Work item: Copy the stretch of the Windows 10 comments below from "My Surface Pro" through "win... but wow...." word for word.

Selected text:
The forced updates, meaning MS has the power to (and likely will) change your environment completely without your explicit consent? I completely agree. They've even stated a few times that Win10 is a "service" and not a "product".
My Surface Pro 4 was having stability issues when it slept, and updates seemed to be the issue. Switched over to metered connections and I haven't lost any work in weeks.
Doesn't work for desktops or the like with wired connections.
Wow! I guess that's a win... but wow....
In comparison, Windows 10 makes my top-specced late 2013 Thinkpad feel like an overheating budget machine. All together I must have spent a few workdays trying to fix the machine, and despite being quite knowledgeable about Windows administration I'm still having performance issues and still have the feeling that the system really answers only to MS HQ, and has no intention of ceding control to its owner (me).
I also love playing some older games (right now I am in a SimCity 4 binge).
I am seriously considering the next time I buy a computer, to ditch windows entirely, and use only Wine, I am having in Windows 8.1 to put Wine DLLs in more and more game folders, also if you enter many serious gaming forums, people recommend you stick with Windows 7.

Data extracts:
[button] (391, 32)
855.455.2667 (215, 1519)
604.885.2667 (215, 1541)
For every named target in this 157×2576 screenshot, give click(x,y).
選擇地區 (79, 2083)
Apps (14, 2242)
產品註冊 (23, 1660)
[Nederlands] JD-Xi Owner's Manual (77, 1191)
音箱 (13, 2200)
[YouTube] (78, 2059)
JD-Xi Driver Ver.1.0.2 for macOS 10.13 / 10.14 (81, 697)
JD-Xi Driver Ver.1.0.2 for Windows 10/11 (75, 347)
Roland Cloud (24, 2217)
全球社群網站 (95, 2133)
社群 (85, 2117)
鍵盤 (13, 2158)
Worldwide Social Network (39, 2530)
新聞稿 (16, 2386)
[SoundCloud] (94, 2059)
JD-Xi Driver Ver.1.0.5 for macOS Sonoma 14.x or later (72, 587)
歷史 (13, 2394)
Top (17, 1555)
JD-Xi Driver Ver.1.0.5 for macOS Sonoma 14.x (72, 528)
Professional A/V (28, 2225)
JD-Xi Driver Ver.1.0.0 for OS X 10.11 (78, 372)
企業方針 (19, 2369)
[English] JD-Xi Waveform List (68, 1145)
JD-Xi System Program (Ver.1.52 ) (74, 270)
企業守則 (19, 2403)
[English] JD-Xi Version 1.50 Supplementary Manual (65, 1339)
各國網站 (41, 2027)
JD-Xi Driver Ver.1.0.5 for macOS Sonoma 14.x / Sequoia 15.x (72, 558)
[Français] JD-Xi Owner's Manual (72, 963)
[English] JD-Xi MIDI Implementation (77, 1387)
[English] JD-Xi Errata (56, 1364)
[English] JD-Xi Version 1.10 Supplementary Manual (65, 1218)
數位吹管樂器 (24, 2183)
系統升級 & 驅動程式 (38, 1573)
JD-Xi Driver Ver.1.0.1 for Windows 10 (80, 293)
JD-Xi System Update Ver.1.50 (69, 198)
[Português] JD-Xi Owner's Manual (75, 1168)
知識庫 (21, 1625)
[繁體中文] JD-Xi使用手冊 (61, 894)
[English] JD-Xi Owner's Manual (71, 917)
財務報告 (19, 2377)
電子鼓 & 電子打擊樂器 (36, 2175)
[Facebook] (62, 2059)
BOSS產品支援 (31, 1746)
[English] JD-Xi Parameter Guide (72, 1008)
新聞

Result of this exercise:
My Surface Pro 4 was having stability issues when it slept, and updates seemed to be the issue. Switched over to metered connections and I haven't lost any work in weeks.
Doesn't work for desktops or the like with wired connections.
Wow! I guess that's a win... but wow....